Now the doubt was so strong it might have been tattooed across the low, brutish foreheads.

“Easy to make a mistake. Damned shameful thing is to leap into eternity on account of a foolish moment.” Trader’s voice was low and intense, kindly and filled with honest trust. Now Abe saw the old Trader. Saw the man’s unique power.

“Mebbe we’ll let them go, Mick.”

“Mebbe we can, Pat.”

“Nobody gets hurt this way.” Trader pointed at the flintlocks. “Those are beautiful blasters. Man like me could take them away from you, but I won’t. Sun’s shining and the day’s filled with promise. Ease down on the hammers.
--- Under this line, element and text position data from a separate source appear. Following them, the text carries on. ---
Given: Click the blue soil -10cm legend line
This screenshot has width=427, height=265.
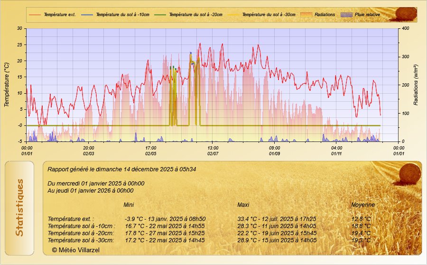Looking at the screenshot, I should (87, 15).
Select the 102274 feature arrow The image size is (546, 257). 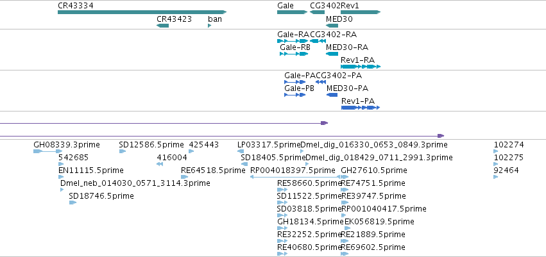[x=495, y=151]
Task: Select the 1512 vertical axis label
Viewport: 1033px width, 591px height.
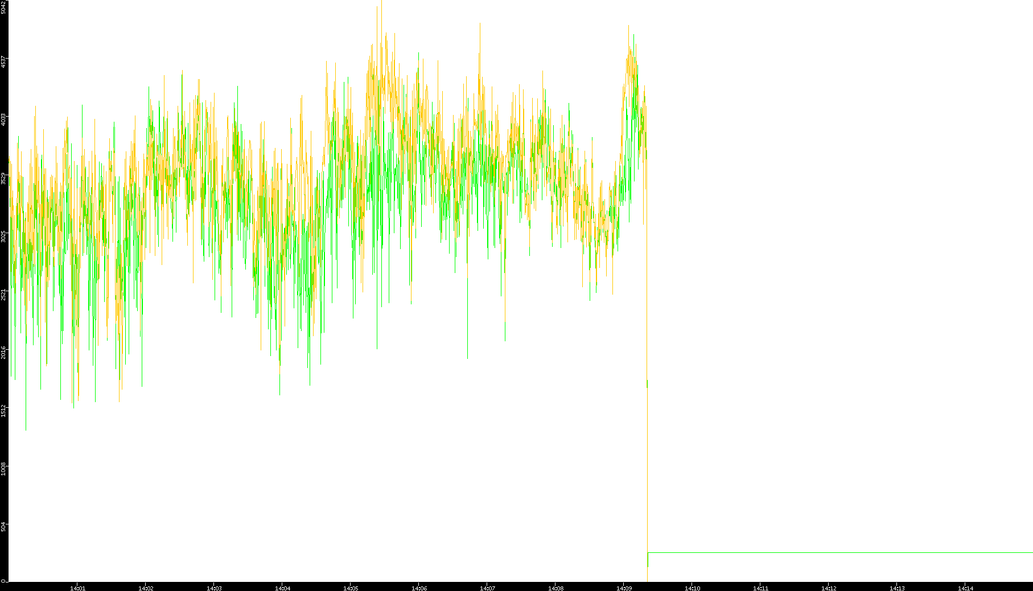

Shake hands and we all go about our business and make believe that this is just a half-recalled memory of a midnight dream.”

Abe thought it was like watching rabbits hypnotized by a weaving rattler.

The callused thumbs took the pressure off the ribbed hammers and let them slowly down to nestle snugly in the pans. The pistols were tucked into belts, and there was an instant relaxing and a surge of friendliness.

Mick stepped forward and shook hands with the Trader and Abe. “Sorry about the misunderstanding, Mr. Trader,” he said. “Glad it got sorted.”

“Sure,” Trader agreed. “Sorry business to spoil a fine day with blood.”

Pat shuffled his feet. “Me and my cousin here are sure glad we got the mistake sorted. So long, boys.” He paused. “There’s good beaver to be had up at the pool, yonder. Though I guess you likely know that already. So long.”

“So long,” Trader called as the two old men turned their backs and started to walk away from them, along the trail. They were ten yards off.

With unhurried, practiced ease, Trader unslung the Armalite and raised it to his right shoulder, winking sideways at Abe as he did so. He squeezed the trigger twice, the flat snap of the explosions muffled by the surrounding forest, putting a bullet through the back of each of the old men’s skulls. The exiting full-metal-jacket rounds blew most of their faces into a mist of blood, bone and brains.

Trader looked across the clearing at the twitching corpses. “Like a couple of stupe rabbits,” he said to Abe. “Let’s get on. Day’s wasting.”

Chapter Six

“You sure you don’t want to come along with us, Michael?” Dean was astride a little pinto pony.

The teenager was sitting on the swing seat, a foot trailing on the weathered boards. The baby dozed in his lap, wrapped in a swaddling patchwork blanket. “Guess not, Dean. Thanks. I’ll stay here and play man of the house. Milk the horses and walk the pigs, or whatever it is. Look after Christina and Jenny. It’s a tough job, but someone has to do it.”

Over the past day and a half, Michael seemed to be making a serious effort to pull himself together.

He’d joined them at the table for all the meals, obviously trying to enter into the conversations and the plans for the hunt.

But the strain was clear.

There was a tightness across his cheeks, and the youth seemed to have lost a startling amount of weight since their arrival in old New Mexico, though he hadn’t appeared to be eating any less than usual. Dean had told his father, a day earlier, that he’d seen Michael out behind the smallest barn, on his hands and knees, finger down his throat. He’d puked up the entire eggs-and-ham breakfast he’d just eaten.

Now Christina stood next to him, wiping her hands on her apron, a smear of flour on her right cheek.

“You don’t want to make a real expedition of this?” Krysty called from the back of a speckled roan. “Could still take a picnic and all go.”